Could you reproduce, word for word, the lines of the items below, starting from the one that contains "Task: Open Imported" and running through the last line of the items, inclusive?

------ Data excerpts ------

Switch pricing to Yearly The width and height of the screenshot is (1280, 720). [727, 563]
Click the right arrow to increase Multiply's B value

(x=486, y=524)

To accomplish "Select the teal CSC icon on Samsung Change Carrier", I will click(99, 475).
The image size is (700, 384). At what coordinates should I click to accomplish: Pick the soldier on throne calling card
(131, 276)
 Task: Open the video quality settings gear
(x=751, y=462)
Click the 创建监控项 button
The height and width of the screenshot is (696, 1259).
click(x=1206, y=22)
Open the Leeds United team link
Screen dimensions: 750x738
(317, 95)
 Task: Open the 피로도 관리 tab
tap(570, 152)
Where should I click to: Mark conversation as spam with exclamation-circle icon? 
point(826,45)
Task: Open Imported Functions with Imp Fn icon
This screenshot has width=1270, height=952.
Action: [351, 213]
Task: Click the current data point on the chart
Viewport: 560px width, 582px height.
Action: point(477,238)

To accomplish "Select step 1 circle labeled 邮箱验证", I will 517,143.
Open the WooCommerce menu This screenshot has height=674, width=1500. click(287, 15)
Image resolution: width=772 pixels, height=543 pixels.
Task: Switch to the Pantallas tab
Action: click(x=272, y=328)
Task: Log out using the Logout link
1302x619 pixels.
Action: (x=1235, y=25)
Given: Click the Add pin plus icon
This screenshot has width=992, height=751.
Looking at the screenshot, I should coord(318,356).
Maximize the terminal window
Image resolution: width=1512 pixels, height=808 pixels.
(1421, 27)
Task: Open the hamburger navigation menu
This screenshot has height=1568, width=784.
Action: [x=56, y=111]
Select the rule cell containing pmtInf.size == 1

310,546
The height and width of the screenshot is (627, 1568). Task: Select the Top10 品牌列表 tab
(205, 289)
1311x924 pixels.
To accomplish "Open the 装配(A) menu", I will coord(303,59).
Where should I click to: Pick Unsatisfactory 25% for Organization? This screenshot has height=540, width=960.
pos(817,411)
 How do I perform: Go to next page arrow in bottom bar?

------

## [Answer to the exercise]
Task: Open Imported Functions with Imp Fn icon
This screenshot has width=1270, height=952.
Action: [351, 213]
Task: Click the current data point on the chart
Viewport: 560px width, 582px height.
Action: point(477,238)

To accomplish "Select step 1 circle labeled 邮箱验证", I will 517,143.
Open the WooCommerce menu This screenshot has height=674, width=1500. click(287, 15)
Image resolution: width=772 pixels, height=543 pixels.
Task: Switch to the Pantallas tab
Action: click(x=272, y=328)
Task: Log out using the Logout link
1302x619 pixels.
Action: (x=1235, y=25)
Given: Click the Add pin plus icon
This screenshot has width=992, height=751.
Looking at the screenshot, I should coord(318,356).
Maximize the terminal window
Image resolution: width=1512 pixels, height=808 pixels.
(1421, 27)
Task: Open the hamburger navigation menu
This screenshot has height=1568, width=784.
Action: [x=56, y=111]
Select the rule cell containing pmtInf.size == 1

310,546
The height and width of the screenshot is (627, 1568). Task: Select the Top10 品牌列表 tab
(205, 289)
1311x924 pixels.
To accomplish "Open the 装配(A) menu", I will coord(303,59).
Where should I click to: Pick Unsatisfactory 25% for Organization? This screenshot has height=540, width=960.
pos(817,411)
 How do I perform: Go to next page arrow in bottom bar?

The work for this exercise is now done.